(Collection entries)
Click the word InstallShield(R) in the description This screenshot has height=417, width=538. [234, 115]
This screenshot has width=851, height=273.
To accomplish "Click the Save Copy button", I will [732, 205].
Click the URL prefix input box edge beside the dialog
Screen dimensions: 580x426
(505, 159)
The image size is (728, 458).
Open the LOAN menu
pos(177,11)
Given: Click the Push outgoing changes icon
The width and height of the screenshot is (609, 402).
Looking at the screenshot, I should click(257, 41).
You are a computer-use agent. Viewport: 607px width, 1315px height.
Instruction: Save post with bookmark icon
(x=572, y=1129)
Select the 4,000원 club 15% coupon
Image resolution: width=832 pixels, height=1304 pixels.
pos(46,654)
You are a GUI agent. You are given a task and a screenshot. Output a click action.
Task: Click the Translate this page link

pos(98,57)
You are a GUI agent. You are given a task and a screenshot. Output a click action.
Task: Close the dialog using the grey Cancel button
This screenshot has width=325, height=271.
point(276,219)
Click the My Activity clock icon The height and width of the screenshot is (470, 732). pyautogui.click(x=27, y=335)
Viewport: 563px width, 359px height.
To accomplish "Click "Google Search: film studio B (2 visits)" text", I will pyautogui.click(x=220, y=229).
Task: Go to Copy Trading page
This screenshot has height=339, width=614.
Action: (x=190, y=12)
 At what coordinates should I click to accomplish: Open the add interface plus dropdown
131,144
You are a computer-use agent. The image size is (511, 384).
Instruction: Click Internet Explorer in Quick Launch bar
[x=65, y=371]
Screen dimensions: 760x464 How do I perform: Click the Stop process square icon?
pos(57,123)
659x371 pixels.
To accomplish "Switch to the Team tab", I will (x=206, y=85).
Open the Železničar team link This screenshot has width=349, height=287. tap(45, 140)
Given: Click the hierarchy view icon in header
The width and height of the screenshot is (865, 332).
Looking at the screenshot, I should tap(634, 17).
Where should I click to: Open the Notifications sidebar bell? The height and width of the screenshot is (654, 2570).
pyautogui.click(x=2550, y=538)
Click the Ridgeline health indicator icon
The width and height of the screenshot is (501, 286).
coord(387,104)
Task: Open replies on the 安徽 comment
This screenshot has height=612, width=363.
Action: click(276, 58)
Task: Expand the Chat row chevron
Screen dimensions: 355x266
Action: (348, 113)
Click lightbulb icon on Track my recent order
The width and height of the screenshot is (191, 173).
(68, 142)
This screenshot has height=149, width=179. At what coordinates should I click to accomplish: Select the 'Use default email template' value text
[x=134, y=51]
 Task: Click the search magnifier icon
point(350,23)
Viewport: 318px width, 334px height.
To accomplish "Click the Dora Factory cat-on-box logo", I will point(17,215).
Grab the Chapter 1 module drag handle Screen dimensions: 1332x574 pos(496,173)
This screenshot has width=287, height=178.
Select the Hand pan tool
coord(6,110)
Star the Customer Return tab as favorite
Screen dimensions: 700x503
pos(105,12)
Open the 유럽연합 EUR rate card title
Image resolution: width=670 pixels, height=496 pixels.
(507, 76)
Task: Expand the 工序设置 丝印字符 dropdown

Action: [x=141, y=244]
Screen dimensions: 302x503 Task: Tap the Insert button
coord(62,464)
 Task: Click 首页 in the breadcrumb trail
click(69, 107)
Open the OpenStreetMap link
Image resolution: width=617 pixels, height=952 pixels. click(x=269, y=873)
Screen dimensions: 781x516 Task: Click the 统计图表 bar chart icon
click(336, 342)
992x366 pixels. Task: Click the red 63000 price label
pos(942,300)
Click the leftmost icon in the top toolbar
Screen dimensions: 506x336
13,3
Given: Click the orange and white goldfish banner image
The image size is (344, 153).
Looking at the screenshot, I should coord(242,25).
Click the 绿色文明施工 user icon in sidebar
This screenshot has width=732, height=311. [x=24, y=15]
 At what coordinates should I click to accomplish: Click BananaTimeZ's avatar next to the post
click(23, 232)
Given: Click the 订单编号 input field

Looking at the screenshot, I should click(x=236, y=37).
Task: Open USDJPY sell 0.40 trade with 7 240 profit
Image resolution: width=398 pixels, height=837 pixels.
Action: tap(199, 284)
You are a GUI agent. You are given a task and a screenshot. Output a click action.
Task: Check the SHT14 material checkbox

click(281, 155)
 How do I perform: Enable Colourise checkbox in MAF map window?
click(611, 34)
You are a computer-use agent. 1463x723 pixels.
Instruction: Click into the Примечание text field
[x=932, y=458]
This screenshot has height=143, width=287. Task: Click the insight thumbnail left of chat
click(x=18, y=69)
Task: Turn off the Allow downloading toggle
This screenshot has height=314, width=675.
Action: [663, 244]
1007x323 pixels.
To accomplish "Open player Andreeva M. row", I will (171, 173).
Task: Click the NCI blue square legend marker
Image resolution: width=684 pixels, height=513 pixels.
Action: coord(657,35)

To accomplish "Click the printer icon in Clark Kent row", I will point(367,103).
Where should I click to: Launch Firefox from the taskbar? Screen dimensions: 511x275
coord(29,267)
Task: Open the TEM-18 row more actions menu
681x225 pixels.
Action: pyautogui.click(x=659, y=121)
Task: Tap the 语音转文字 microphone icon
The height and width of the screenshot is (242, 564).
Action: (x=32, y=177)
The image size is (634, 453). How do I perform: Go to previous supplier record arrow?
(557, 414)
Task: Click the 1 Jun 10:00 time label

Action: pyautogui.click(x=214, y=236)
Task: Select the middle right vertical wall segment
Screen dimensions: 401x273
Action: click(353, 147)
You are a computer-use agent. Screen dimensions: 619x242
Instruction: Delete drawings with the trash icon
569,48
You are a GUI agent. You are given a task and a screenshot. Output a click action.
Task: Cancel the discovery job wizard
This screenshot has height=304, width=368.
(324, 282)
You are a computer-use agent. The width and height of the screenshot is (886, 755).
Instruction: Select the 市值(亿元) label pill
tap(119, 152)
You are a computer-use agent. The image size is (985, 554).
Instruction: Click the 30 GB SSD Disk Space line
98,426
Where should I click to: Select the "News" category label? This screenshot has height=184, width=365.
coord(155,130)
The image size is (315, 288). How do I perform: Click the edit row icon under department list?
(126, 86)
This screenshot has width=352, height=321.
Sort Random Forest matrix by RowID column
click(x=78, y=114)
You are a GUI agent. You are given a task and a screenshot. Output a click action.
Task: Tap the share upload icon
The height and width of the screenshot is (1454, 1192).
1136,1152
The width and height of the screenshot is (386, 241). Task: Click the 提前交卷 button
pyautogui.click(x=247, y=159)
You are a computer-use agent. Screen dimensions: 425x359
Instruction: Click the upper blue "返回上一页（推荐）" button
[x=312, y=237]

> _Task description_
Looking at the data above, state how many of its lines contain the word "Cancel", and give nothing but that number.

> _Answer space_
2